Menilai Kinerja (2 Korintus 10–13)
Tafsiran Alkitab / Dibuat oleh Proyek Teologi Kerja
Seperti yang telah kita catat dalam pendahuluan, 2 Korintus 10 sampai 13 merupakan bagian ketiga surat ini. Bagian yang paling relevan mengenai pekerjaan terdapat pada pasal 10 dan 11, yang memperluas pembahasan mengenai kinerja di tempat kerja yang dimulai pada pasal 5. Di sini Paulus membela diri ketika menghadapi serangan dari beberapa orang yang ia sebut sebagai “rasul-rasul yang tak ada taranya” (2Kor. 11:5).
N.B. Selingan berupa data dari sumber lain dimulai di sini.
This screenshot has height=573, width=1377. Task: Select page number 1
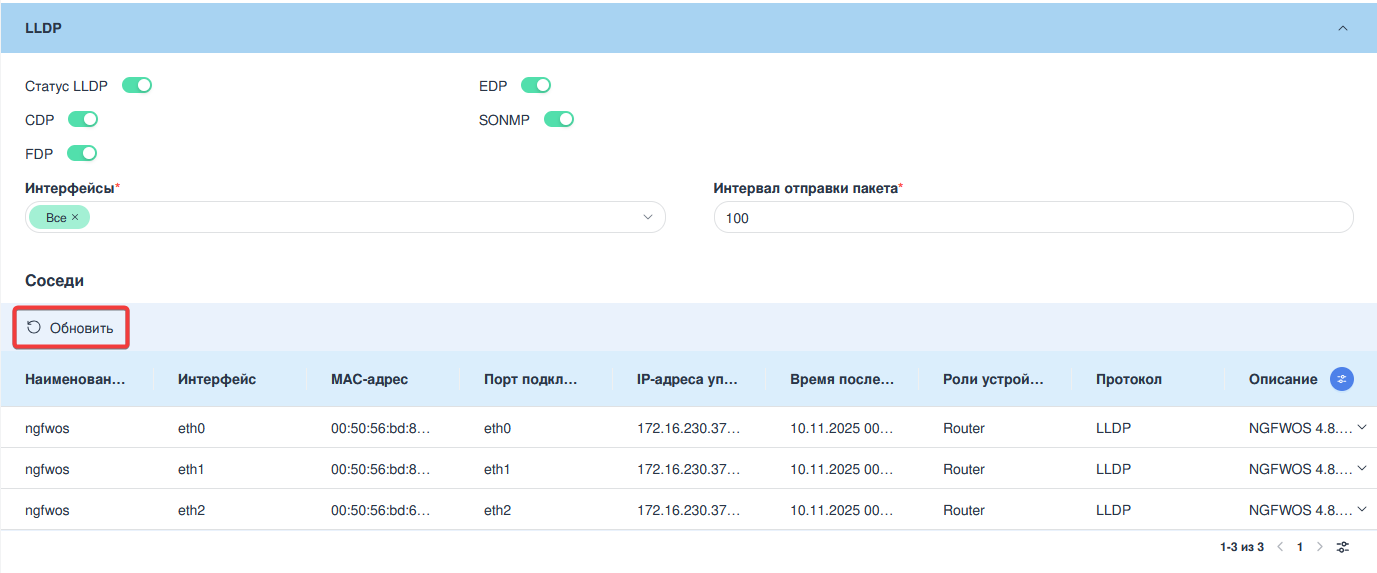coord(1300,547)
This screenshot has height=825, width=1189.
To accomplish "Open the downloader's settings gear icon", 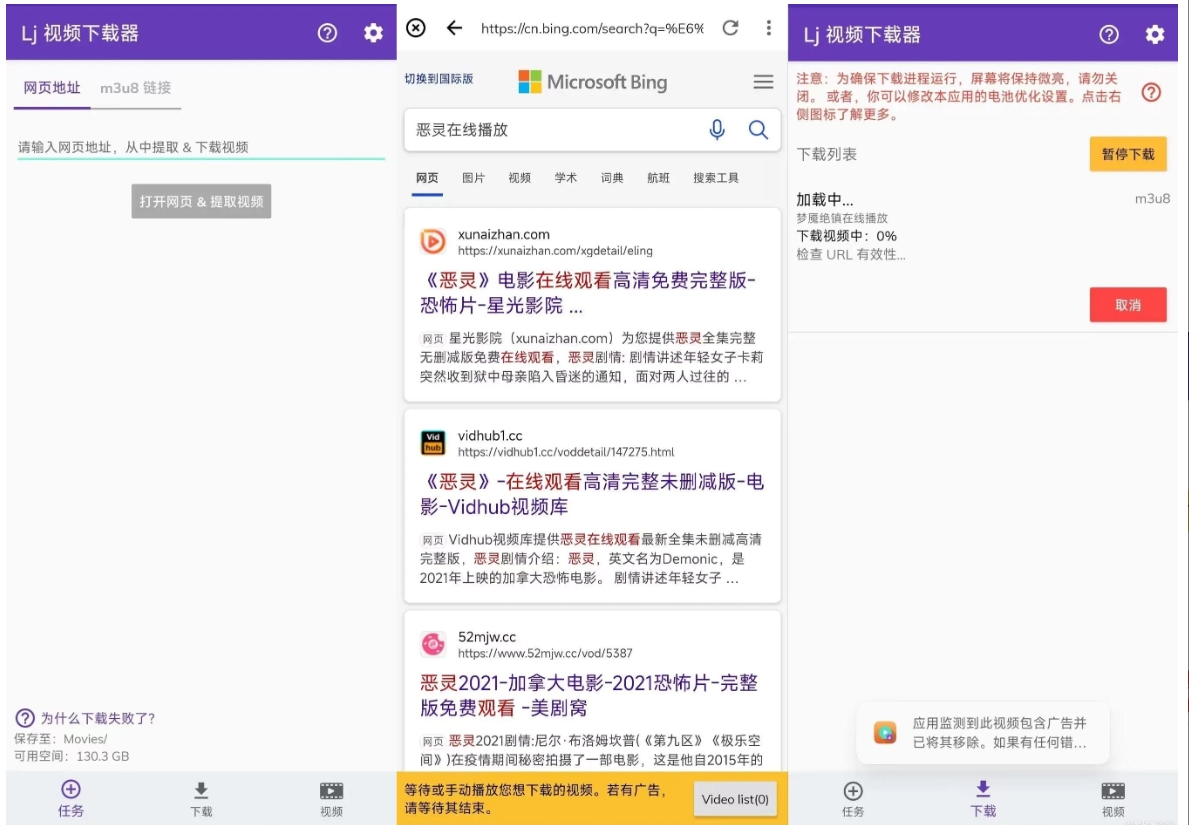I will click(372, 33).
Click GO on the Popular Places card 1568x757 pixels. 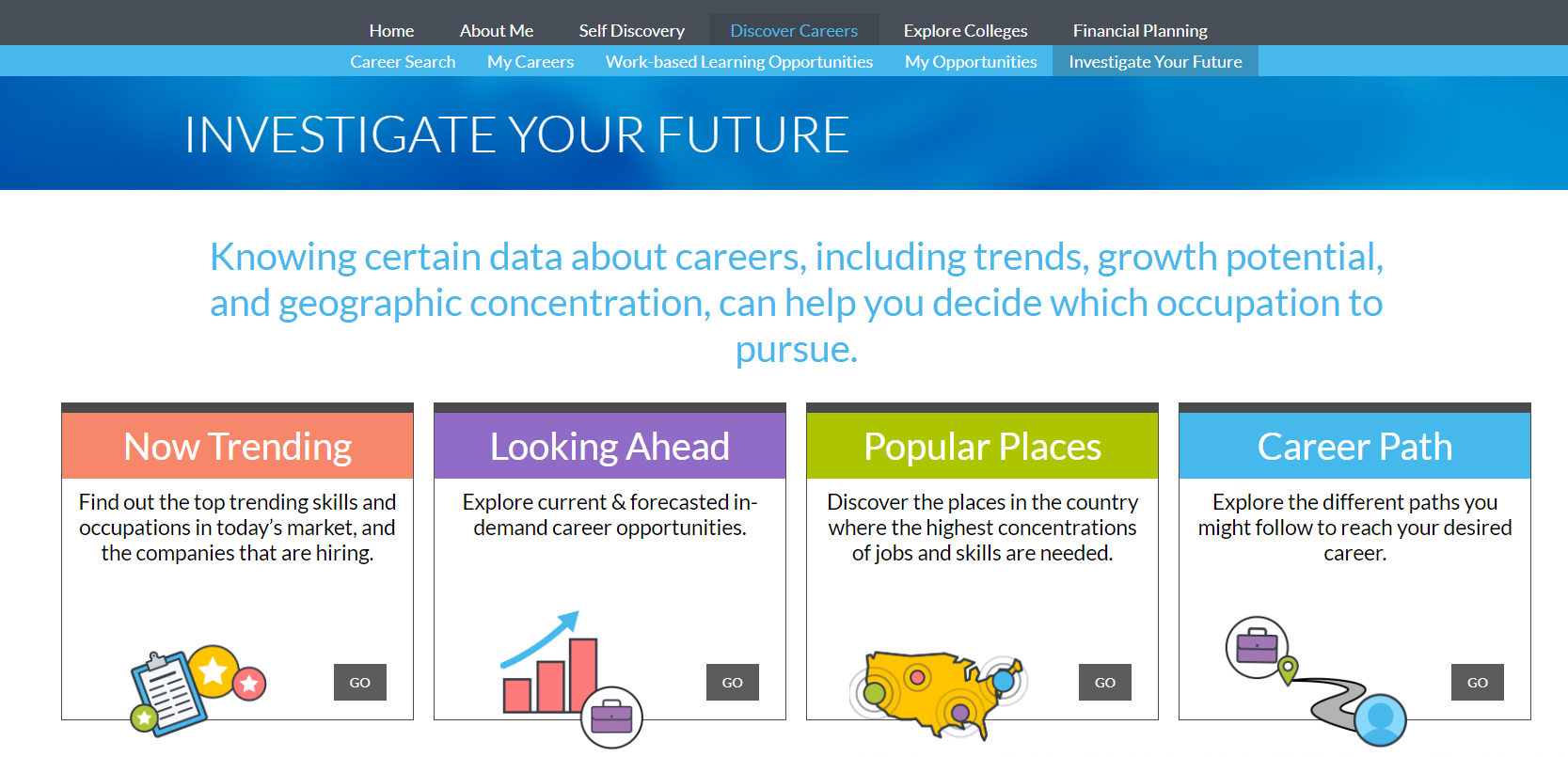coord(1104,682)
Dalam melakukan hal ini, ia menawarkan wawasan spesifik yang dapat diterapkan secara langsung pada penilaian kinerja.
Para rasul-rasul yang tak ada taranya namun palsu telah mengkritik Paulus karena tidak menyamai mereka dalam hal kefasihan berbicara, karisma pribadi, dan bukti tanda-tanda dan mukjizat. Tentu saja, “standar” yang mereka pilih tidak lebih dari sekedar deskripsi diri mereka sendiri dan pelayanan mereka. Paulus menunjukkan betapa absurdnya permainan yang mereka mainkan. Orang yang menilai dengan membandingkan orang lain dengan dirinya sendiri akan selalu merasa puas diri. Paulus menolak untuk mengikuti skema yang mementingkan diri sendiri. Baginya, seperti yang telah ia jelaskan dalam 1 Korintus 4:1-5, satu-satunya penghakiman—dan oleh karena itu satu-satunya pujian—yang bernilai adalah penghakiman Tuhan Yesus.
Perspektif Paulus memiliki relevansi langsung dengan tempat kerja kita. Kinerja kita dalam pekerjaan kemungkinan besar akan dinilai dalam tinjauan triwulanan atau tahunan, dan tentunya tidak ada yang salah dengan hal itu. Masalah muncul ketika standar yang kita gunakan untuk mengukur diri sendiri atau orang lain bersifat bias dan mementingkan diri sendiri. Di beberapa organisasi—biasanya organisasi yang hanya bertanggung jawab secara longgar kepada pemilik dan pelanggannya—sekelompok kecil orang terdekat mungkin memperoleh kemampuan untuk menilai kinerja pihak lain berdasarkan apakah kinerja tersebut sejalan dengan kepentingan pribadi orang dalam. Mereka yang berada di luar lingkaran dalam kemudian dievaluasi terutama dalam hal “bersama kita” atau “melawan kita.” Ini adalah situasi yang sulit untuk kita hadapi, namun karena umat kristiani mengukur kesuksesan berdasarkan penilaian Allah, bukan berdasarkan promosi, gaji, atau bahkan kelanjutan pekerjaan, kita mungkin adalah orang-orang yang dapat membawa penebusan bagi organisasi-organisasi korup tersebut. Jika kita mendapati diri kita sebagai penerima manfaat dari sistem yang korup dan mementingkan diri sendiri, kesaksian apa yang lebih baik tentang Kristus yang dapat kita temukan selain membela kepentingan orang lain yang telah dirugikan atau dipinggirkan, bahkan dengan mengorbankan kenyamanan dan keamanan kita sendiri?